Le système de croyances des « acteurs » du New Age constitue également leur source de revenus et leur milieu professionnel. C’est le cas pour Margaret, Diane, Linda, Hakeem, Michelle, Chris, et Susan. Cette catégorie comprend également des « praticiens potentiels », c’est-à-dire des New Agers pour qui la nouvelle spiritualité représente une alternative professionnelle (parfois inexploitée pour la simple raison que les personnes ont atteint l’âge de la retraite, parfois parce que d’autres sources de revenus satisfont leurs exigences). Beryl, Carolyn, Peggy et Ann sont dans l’un ou l’autre de ces cas de figure.

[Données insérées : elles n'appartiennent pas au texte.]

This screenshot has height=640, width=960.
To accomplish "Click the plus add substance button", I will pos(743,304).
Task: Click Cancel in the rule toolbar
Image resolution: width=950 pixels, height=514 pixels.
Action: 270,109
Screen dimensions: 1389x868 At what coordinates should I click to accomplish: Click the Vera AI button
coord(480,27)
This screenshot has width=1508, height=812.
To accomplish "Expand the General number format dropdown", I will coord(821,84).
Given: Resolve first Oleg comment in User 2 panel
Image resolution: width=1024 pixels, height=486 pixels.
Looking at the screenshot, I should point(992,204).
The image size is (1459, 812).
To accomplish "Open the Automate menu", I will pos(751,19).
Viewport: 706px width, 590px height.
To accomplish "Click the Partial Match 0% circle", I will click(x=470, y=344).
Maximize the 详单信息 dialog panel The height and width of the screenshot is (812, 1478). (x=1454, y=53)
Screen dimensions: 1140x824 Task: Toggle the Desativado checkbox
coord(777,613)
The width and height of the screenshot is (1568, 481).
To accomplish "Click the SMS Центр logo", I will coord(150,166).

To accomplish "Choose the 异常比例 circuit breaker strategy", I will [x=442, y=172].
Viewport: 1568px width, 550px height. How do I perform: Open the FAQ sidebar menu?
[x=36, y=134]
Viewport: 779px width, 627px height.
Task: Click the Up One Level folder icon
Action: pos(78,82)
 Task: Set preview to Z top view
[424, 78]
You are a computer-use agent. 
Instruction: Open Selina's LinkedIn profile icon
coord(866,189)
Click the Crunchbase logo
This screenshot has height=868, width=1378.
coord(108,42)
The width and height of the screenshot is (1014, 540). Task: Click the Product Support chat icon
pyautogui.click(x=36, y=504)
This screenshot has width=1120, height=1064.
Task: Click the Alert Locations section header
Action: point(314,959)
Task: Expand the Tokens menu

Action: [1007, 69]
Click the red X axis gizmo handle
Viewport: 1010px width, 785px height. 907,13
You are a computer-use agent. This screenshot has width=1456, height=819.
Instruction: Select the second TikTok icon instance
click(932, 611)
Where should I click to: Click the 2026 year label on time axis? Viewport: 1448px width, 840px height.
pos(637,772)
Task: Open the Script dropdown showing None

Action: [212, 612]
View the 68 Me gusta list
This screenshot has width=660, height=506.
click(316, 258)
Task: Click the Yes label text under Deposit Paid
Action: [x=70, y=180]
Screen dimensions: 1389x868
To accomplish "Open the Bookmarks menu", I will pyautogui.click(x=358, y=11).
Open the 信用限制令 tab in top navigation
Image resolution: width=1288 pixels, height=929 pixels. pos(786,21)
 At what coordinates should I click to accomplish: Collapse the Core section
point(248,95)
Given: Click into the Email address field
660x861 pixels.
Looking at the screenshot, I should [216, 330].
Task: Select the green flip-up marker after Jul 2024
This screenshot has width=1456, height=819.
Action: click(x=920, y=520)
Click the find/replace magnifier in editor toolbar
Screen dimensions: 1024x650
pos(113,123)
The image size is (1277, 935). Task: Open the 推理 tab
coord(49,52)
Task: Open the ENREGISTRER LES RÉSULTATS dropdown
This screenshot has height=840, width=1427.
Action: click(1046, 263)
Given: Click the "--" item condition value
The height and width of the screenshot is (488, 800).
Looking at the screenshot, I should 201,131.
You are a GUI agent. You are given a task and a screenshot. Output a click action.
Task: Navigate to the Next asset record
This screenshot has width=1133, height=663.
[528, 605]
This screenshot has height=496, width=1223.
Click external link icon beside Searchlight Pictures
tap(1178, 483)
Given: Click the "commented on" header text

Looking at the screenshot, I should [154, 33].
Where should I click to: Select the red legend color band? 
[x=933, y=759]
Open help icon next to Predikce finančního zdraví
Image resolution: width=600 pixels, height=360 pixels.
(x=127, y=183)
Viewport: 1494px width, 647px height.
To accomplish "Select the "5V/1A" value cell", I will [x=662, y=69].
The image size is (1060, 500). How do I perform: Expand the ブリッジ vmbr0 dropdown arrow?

Les relations qu’entretiennent les « acteurs » avec le mouvement sont donc complexes et polymorphes. Le New Age constitue en effet à la fois leur cercle social, leur cercle professionnel, un réseau de clientèle et de fournisseurs, des connaissances théoriques et théologiques qu’ils tentent d’assimiler, et un domaine d’étude auquel ils souhaitent contribuer. Pour ces personnes le New Age joue avant tout un rôle de religion. Le fait qu’il constitue également une source de revenus est secondaire (chronologiquement et logiquement) mais prend souvent beaucoup d’importance par la suite. En effet, leur parole prend du poids (elles deviennent les porte-paroles du mouvement, au moins auprès du grand public, c’est-à-dire de leurs clients). Le choix de faire de sa spiritualité un métier revêt également un rôle économique, dans la mesure où la « justesse » de leurs paroles détermine leur niveau de revenus. Ainsi, leur rapport avec le savoir théologique se modifie.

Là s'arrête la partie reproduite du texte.